● Problem
Wherever "series" appears in a line of the listing, report that line.

● Given data

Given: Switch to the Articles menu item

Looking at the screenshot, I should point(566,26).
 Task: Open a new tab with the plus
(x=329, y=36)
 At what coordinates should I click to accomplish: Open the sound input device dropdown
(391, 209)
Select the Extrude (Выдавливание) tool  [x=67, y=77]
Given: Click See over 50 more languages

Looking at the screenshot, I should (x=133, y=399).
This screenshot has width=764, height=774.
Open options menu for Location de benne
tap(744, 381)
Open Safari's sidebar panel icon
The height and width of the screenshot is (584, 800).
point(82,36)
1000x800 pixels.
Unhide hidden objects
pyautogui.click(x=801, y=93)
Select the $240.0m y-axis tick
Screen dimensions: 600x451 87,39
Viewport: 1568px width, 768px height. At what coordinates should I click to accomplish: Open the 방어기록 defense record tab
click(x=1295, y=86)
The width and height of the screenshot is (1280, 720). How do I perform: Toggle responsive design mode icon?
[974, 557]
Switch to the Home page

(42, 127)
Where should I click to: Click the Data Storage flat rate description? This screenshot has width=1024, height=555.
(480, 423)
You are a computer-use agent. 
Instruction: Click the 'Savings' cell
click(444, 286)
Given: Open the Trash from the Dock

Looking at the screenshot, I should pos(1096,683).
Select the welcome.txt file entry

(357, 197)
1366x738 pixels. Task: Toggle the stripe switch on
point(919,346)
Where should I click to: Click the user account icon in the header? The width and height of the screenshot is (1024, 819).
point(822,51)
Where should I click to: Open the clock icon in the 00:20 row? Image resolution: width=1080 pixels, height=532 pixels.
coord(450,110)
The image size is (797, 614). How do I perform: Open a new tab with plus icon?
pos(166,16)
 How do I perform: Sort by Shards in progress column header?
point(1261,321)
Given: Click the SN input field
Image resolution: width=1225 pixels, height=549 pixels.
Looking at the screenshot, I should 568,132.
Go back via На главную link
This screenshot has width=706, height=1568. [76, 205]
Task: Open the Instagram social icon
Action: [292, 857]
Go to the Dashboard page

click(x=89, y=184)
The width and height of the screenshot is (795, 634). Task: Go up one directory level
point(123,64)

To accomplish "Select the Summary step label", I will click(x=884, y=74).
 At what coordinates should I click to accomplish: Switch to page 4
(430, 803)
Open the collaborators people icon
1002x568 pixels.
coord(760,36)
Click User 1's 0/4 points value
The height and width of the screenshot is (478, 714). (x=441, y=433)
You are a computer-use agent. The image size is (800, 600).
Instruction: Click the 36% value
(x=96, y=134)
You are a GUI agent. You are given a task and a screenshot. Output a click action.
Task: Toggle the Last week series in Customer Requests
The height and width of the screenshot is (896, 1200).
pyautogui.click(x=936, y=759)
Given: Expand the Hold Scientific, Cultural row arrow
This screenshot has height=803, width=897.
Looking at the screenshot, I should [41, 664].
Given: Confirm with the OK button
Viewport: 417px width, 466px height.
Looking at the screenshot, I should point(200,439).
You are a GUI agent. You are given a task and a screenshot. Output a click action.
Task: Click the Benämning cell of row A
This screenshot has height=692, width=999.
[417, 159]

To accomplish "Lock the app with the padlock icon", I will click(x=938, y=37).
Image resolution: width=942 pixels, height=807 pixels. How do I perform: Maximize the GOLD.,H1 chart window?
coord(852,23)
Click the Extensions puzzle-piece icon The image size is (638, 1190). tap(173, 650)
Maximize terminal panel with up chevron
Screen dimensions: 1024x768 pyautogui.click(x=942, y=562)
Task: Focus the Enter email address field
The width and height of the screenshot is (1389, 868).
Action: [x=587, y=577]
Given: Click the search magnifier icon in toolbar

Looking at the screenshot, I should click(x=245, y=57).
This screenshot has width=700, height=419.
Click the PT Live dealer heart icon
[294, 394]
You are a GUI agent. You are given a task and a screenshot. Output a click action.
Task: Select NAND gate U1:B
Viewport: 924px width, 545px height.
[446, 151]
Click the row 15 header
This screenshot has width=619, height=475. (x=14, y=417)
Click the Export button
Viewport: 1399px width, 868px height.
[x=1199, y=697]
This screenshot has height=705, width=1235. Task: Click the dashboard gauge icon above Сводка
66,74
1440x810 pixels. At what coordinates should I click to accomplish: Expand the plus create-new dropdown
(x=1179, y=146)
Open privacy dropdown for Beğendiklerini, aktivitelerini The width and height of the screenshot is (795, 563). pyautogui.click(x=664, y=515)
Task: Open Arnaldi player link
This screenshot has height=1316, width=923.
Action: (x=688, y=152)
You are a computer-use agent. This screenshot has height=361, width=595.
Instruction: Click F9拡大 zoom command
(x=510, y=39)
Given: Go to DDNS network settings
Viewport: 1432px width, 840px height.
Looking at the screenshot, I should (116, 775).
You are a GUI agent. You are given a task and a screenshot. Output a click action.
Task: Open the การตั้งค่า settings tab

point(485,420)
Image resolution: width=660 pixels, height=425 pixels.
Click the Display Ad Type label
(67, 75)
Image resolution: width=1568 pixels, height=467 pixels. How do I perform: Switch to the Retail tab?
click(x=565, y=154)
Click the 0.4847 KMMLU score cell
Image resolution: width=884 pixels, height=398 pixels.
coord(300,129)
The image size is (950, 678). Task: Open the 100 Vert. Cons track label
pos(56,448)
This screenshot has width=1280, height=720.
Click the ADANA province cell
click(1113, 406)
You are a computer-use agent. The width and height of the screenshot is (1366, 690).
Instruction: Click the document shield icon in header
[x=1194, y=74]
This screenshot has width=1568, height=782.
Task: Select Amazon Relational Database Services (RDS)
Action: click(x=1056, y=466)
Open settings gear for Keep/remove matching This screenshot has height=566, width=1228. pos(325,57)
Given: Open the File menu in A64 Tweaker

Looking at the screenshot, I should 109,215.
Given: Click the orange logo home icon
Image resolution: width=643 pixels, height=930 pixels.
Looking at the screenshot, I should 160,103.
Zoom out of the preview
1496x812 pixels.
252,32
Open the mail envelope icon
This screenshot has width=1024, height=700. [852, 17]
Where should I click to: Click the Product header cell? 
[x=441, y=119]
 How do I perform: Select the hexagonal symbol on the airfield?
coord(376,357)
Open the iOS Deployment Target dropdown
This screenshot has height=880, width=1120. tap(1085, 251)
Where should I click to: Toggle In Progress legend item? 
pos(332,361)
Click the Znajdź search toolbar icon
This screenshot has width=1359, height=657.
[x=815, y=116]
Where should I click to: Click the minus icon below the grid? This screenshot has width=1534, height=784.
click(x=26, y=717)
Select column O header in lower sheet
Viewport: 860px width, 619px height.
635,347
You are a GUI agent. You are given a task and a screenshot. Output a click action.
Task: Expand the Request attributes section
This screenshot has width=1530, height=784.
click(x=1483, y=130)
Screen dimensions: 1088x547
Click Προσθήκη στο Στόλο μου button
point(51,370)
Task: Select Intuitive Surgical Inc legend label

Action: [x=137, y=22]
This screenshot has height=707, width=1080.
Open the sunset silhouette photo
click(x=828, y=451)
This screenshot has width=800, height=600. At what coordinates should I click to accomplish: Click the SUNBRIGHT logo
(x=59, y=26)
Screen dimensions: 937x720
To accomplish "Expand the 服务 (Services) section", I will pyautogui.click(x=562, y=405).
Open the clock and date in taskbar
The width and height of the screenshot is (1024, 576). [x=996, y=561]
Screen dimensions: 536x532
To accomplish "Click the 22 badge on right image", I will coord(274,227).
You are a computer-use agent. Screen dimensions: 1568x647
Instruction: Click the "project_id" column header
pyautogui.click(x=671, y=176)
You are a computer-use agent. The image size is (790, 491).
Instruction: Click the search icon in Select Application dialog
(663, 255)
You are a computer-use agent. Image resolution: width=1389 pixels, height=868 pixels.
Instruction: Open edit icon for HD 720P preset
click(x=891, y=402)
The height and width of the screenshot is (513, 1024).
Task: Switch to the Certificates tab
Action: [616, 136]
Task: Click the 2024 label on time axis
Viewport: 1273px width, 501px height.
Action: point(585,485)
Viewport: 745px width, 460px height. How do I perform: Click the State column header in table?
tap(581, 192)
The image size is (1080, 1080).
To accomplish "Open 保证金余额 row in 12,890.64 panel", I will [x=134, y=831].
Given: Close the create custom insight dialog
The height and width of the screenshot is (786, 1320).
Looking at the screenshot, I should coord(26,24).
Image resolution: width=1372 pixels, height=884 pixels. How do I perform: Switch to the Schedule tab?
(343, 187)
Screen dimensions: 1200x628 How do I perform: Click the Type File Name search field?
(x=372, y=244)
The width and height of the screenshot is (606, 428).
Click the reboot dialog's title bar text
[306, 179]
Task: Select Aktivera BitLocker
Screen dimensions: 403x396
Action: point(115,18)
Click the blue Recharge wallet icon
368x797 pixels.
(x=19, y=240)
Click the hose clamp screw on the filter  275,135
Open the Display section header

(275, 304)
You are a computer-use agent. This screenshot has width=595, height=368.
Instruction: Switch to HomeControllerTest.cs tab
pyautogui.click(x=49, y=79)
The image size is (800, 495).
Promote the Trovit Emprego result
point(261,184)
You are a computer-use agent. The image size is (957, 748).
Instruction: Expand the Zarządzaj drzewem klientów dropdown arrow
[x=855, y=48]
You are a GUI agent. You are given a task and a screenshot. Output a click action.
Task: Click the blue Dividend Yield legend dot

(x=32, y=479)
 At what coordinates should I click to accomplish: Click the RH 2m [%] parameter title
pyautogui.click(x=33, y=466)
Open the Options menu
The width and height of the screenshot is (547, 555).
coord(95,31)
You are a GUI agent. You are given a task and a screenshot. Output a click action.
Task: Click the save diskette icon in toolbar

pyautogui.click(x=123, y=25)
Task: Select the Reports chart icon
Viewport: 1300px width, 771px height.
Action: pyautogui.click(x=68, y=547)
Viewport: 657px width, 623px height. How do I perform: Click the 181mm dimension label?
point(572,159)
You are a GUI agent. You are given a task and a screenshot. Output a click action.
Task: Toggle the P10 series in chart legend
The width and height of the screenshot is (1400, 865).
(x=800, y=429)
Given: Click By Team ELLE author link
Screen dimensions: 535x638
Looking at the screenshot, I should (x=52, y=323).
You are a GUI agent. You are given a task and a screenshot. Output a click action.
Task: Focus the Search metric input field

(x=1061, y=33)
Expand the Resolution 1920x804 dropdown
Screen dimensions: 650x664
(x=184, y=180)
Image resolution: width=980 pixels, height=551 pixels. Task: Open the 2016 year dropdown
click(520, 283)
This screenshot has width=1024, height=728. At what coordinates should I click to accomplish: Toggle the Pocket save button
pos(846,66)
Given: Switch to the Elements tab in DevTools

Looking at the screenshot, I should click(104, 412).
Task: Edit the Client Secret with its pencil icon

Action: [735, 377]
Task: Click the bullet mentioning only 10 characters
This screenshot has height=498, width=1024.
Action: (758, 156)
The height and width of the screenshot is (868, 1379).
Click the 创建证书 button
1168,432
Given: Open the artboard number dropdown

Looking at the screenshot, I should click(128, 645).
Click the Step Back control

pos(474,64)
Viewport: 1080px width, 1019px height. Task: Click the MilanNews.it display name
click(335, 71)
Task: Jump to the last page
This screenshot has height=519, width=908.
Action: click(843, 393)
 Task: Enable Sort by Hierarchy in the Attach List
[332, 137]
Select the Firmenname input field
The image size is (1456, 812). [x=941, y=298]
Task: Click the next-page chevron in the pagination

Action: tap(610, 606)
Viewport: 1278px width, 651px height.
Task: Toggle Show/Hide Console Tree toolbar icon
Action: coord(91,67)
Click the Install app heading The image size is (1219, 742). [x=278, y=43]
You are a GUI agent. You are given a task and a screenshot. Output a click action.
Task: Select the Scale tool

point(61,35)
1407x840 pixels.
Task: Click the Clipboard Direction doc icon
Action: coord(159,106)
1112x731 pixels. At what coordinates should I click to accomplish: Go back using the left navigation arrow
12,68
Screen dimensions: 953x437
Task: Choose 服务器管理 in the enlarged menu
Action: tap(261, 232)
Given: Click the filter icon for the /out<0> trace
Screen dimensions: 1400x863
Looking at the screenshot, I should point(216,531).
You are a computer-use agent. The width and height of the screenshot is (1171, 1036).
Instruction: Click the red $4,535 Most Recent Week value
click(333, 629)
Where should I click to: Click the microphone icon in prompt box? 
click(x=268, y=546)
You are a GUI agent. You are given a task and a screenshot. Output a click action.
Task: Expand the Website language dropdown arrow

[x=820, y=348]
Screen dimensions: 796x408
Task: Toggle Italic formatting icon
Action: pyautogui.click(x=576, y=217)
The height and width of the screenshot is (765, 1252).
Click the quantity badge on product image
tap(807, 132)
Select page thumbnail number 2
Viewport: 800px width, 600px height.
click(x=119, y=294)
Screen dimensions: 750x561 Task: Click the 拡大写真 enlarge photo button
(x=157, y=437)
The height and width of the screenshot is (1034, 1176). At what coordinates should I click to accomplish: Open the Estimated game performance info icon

● Exercise response
Task: Toggle the Last week series in Customer Requests
Task: Toggle the P10 series in chart legend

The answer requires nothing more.